The downside is that we lose out on the framerate boost we'd get if we were full screen. Instead, a small amount of time must be spent copying the image to the screen when we finish drawing.

As it turns out, this amount of time has become trivially small. Going full screen might take us from 29.95 fps to 30 fps. Is it worth losing ease of support, ease of development, and ease of use for 0.05 fps? I don't think so.

(Note: on older cards, "copy" time does matter, particularly at huge resolutions. But with older cards you can't run at a huge resolution anyway without your framerate getting killed, so it's a bit moot.)

I think X-Plane is unusual in doing this - the norm for games that I have seen is to run full screen, which is why for most games you need hardware like the Matrox Triple-head to fly wtih two monitors.

* I suspect that if you require your back-buffer image to persist when flipped to the front buffer, then you take a performance hit anyway, but generally games do not want to rely on this.

5 comments:

  1. So what if you want to go fullscreen with a different resolution than the Desktop?

    ReplyDelete
  2. Hi Jonathan,

    In that case, you change the monitor res, then you make the window big. :-)

    ReplyDelete
  3. So then you don't get the performance boost of Crossfire? In that regard aren't you loosing out on about a 40% framerate boost? And what about Eyefinity!?

    ReplyDelete
  4. Re: crossfire. Short answer is...I don't know. It's up to the driver to decide to do "clever things." I am still declaring a GL surface (even if it is a windowed surface) so I don't see any reason why in principle I don't get Crossfire. (It may be in practice that the driver can't recognize or optimize this case.)

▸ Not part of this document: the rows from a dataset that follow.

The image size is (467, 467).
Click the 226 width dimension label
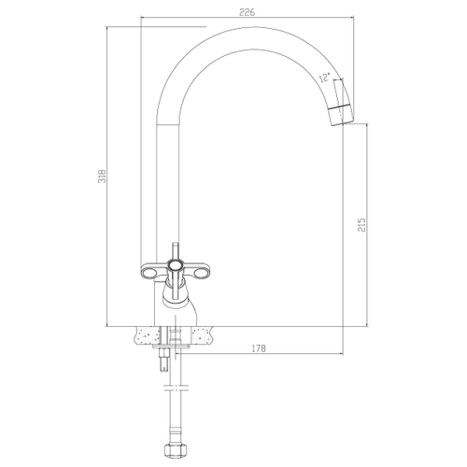tap(247, 12)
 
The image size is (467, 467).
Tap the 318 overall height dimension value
tap(102, 177)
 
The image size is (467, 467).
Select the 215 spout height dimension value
tap(361, 224)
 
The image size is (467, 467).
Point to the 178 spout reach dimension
tap(259, 348)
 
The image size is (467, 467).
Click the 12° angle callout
tap(325, 78)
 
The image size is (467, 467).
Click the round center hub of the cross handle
tap(175, 265)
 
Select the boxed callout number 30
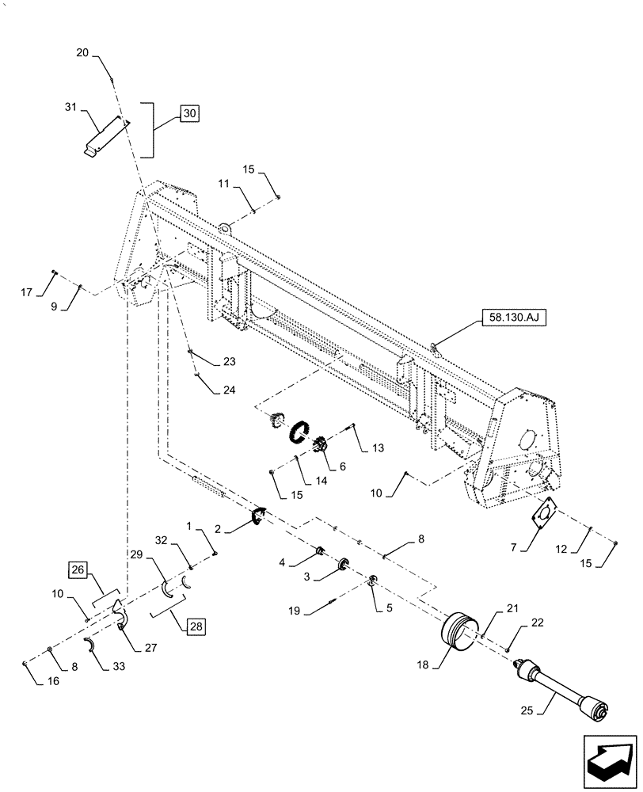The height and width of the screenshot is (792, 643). (189, 113)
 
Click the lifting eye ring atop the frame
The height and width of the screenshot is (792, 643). (226, 228)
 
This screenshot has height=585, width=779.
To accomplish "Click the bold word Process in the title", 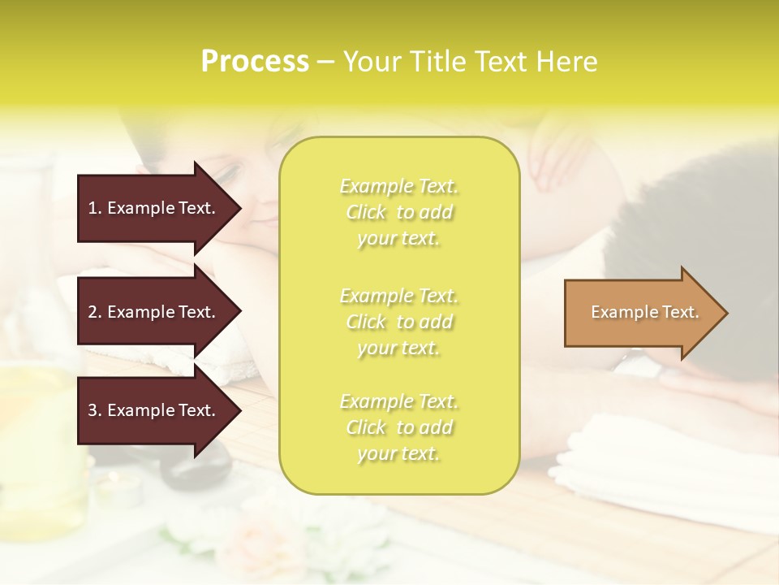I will (255, 62).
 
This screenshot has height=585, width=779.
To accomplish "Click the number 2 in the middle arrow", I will (93, 312).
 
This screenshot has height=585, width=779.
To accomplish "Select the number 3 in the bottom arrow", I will (93, 410).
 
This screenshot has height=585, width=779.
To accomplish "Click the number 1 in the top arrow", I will (93, 208).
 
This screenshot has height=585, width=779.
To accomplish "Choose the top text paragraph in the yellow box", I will (398, 212).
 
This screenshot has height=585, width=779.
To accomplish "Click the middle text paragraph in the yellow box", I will (398, 322).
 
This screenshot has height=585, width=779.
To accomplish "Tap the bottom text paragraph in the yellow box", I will (398, 427).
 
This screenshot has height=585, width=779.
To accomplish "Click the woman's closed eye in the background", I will (230, 173).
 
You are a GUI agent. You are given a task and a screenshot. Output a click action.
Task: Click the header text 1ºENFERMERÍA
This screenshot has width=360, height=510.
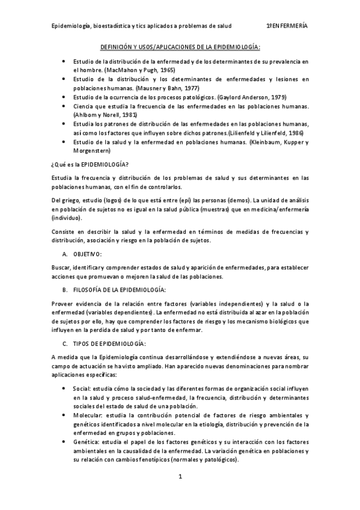tap(287, 26)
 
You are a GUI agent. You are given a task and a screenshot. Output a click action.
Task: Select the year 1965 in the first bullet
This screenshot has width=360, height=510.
tap(168, 70)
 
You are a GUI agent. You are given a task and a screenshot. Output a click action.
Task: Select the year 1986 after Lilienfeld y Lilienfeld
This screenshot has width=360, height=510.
tap(296, 132)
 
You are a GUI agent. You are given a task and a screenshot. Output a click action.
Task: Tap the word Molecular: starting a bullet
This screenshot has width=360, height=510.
tap(88, 416)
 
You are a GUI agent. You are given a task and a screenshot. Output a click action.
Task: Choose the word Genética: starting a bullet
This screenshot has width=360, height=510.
tap(87, 441)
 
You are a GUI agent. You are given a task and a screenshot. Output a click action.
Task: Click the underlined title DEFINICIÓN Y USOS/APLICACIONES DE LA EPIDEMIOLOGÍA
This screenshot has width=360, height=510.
tap(180, 46)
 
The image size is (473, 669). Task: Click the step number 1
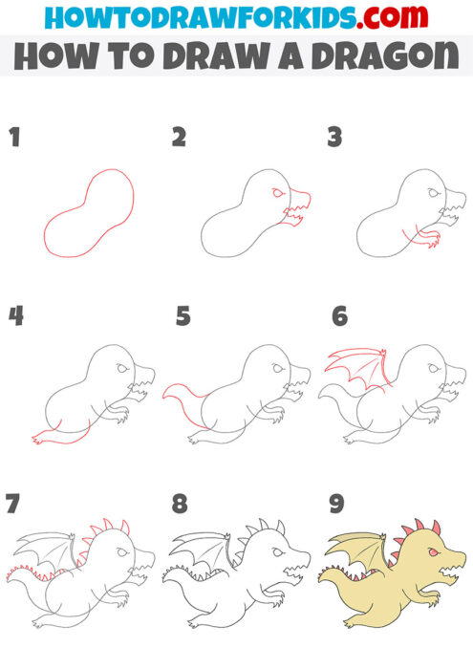coord(14,138)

    But then cross-fire assumes that your app doesn't have expensive synchronization, inter-frame dependencies, dependent texture renders, etc. In other words, this is just one of many possible issues.

    As a side note, I'm not a huge fan of Crossfire/SLI - they strike me as a way to charge the very highest-end users even more money, and the cases I've looked at for previous-generation high-end paired cards vs. the next generation high-end single card implies that CF/SLI don't deliver a very good value or an even remotely good long term proposition.

    Of course, my app is batch bound, not fill bound, so I might be the wrong person to ask!

    ReplyDelete
  5. Hi Benjamin.

    I'm running x-plane 9.55 rc3, and have the "full screen" button *UN-checked*. Hovering the mouse over that button, says that the window is resizable by dragging the bottom right corner.

    Is it resizeable *smaller* than 1024x768 ? (which is what my screen/display settings is at).

    Clicking / dragging on the bottom right corner (after I moved the windows taskbar ;)) is not doing anything.